11 ‘Als u twee jassen hebt,’ antwoordde hij, ‘geef dan één ervan aan iemand die er geen heeft. Als u eten over hebt, geef het aan iemand die honger heeft.’
12 Er kwamen zelfs tolontvangers, berucht om hun afzetterij, die zich wilden laten dopen. ‘Meester, hoe moeten wij nu leven?’ vroegen zij.
13 ‘Wees voortaan eerlijk,’ antwoordde Johannes, ‘en vraag niet meer tol dan voorgeschreven is.’
14 ‘En wij?’ vroegen een paar soldaten. ‘Hoe moeten wij leven?’ Johannes antwoordde: ‘Pers niemand iets af. Gebruik geen geweld of valse beschuldigingen om meer geld te krijgen. Wees tevreden met uw soldij.’
15 In die tijd verwachtte iedereen dat de Christus gauw zou komen. Overal vroeg men zich af of Johannes het was.
16 Maar Johannes zei hierover tegen iedereen: ‘U hebt gezien dat ik in water doop.

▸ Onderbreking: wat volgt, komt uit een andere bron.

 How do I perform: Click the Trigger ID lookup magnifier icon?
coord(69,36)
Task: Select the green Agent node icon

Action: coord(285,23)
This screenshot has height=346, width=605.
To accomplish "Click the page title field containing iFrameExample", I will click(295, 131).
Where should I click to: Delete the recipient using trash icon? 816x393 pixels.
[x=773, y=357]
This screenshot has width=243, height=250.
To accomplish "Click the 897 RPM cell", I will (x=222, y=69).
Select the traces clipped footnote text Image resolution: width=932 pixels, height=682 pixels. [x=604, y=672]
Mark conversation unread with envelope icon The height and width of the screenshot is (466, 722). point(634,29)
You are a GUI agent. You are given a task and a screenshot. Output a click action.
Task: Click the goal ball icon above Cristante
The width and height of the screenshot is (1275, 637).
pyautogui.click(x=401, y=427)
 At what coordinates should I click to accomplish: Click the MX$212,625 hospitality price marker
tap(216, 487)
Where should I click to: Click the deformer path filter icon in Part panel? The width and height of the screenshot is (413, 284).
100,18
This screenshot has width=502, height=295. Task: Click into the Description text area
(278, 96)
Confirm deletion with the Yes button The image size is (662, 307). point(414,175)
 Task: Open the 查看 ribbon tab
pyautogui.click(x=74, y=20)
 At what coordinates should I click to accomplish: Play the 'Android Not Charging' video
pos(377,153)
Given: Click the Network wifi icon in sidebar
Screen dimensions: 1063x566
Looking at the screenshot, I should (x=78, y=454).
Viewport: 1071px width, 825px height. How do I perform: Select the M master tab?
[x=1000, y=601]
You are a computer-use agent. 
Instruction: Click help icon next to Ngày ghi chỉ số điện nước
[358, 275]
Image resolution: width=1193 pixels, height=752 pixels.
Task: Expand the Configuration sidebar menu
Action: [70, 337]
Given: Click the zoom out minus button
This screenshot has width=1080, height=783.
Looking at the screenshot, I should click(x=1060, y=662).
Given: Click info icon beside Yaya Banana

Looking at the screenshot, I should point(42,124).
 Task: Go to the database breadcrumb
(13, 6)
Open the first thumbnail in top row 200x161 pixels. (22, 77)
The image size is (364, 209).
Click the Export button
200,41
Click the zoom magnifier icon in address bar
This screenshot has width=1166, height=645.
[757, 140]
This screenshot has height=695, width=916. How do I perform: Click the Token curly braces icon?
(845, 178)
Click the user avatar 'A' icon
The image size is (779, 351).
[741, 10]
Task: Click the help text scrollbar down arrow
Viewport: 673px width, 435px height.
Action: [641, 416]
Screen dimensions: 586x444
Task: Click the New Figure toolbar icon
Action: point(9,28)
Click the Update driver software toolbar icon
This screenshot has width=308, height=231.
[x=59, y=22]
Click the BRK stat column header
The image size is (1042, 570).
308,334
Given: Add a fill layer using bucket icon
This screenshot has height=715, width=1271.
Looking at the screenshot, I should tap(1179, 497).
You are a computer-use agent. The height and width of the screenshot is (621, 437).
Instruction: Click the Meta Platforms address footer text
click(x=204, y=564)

Maar na mij komt er Iemand die belangrijker is dan ik. Ik ben het niet eens waard de riem van zijn sandalen los te maken. Hij zal u dopen met de Heilige Geest en met vuur.
17 Hij zal het kaf van het koren scheiden. Het koren zal Hij in zijn schuur brengen, maar het kaf zal Hij verbranden in een vuur dat nooit uitgaat.’